First, go to the pathway description: http://www.gsea-msigdb.org/gsea/msigdb/cards/HALLMARK_INTERFERON_GAMMA_RESPONSE.html. There, click on text format in Download gene set row, which will get you a file with a list of genes in this pathway: geneset.txt.
Copy the genes from the pathway and paste them in search field in Phantasus. Sort the dataset by t column and select Fit To Windows zoom option to get an overview of how the whole pathway is regulated. You will be able to see that not just the top 250 up-regulated genes contain many Interferon Gamma Response pathway genes, but overall the genes from this pathway tend to be in the upper part.
To quantify and better show the up-regulation trend GSEA analysis and GSEA plot can be used. Go to Tools/Plot/GSEA plot. In the tool option select t column for ranking and select condition for annotation. This will result in the following plot.

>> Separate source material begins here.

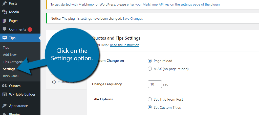The width and height of the screenshot is (259, 115).
Task: Select the Page reload radio button
Action: click(x=149, y=61)
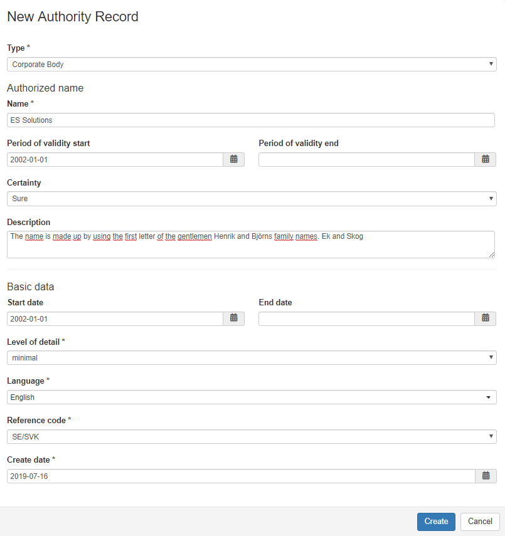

GSEA plot works as follows. First, the genes are ordered according to some metric, such as t-statistic that we used. Next the genes are traversed one by one and if the gene is present in the considered pathway the curve goes up, and it goes down otherwise. If the genes of the pathway tend to be up-regulated, as in our case, the curve will first go up and then go down. If the pathway is down-regulated, the genes will be shifted towards the other end and the curve will first go down and then up. If the pathway is not regulated at all, then genes will be approximately uniformly distributed in the ranking and the curve will also represent a random walk without any specific trend. The displayed P-value shows quantitatively the non-randomness of the behavior. An important aspect of GSEA analysis is that it does not require selecting any threshold, unlike hypergeometric based analysis described in the previous section.
Pathway enrichment with FGSEA
GSEA analysis can be also carried systematically for a collection of pathways with FGSEA tool.
Open Tools/Pathway Analysis/Perform FGSEA, then select Pathway database, which corresponds specimen used in dataset (Mus Musculus in this example), ranking column and column with ENTREZID or Gene IDs.
Clicking OK will open new tab with pathways table.
Clicking on table row will provide additional information on pathway: pathway name, genes in pathway, leading edge. You can save result of analysis in TSV
format.
Other tools for pathway analysis
Aside mention above tools for pathway enrichment analysis there are few more sometimes more suitable tools:
- Enrichr feature many diverse pathway collections, especially interesting is transcription regulation collections. As Enrichr is strict to its input, Tools/Pathway analysis/Submit to Enrichr menu can be used to simplify access.
- WebGestalt can do pathway analysis for many organisms. Additionally, the background gene set can be specified for over-representation analysis, which make results much more accurate.
- GeneQuery can be used to search for signatures among public datasets from Gene Expression Omnibus.